*EXERCISE DESCRIPTION*
All lines in the material containing the word "will" need to be copied.

*EXTRACTED INFORMATION*
========================================

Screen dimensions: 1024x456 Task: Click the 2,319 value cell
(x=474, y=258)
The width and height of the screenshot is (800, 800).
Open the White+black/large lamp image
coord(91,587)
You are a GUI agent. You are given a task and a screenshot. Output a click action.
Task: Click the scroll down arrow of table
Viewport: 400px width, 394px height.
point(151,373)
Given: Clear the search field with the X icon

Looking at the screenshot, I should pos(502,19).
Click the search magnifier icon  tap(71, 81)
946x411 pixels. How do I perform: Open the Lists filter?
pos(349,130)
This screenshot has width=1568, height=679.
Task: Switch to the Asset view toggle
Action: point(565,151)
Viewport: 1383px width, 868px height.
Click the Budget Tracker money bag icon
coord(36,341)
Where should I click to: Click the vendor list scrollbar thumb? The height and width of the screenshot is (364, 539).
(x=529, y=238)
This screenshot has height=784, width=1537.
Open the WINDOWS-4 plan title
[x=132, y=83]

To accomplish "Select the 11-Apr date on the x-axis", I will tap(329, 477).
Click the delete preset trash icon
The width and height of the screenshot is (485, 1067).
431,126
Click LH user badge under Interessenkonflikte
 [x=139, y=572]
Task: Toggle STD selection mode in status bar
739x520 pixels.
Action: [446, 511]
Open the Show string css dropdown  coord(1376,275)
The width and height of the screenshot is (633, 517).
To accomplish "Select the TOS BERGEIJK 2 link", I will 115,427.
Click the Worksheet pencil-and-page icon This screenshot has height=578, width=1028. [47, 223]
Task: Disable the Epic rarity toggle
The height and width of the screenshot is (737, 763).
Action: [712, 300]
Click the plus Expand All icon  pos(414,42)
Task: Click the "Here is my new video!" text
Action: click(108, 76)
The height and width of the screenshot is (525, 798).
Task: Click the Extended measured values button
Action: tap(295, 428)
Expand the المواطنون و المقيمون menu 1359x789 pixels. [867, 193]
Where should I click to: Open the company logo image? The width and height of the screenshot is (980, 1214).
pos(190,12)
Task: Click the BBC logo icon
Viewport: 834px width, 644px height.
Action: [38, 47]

========================================

*YOUR RESPONSE*
To accomplish "Select the 11-Apr date on the x-axis", I will tap(329, 477).
To accomplish "Select the TOS BERGEIJK 2 link", I will 115,427.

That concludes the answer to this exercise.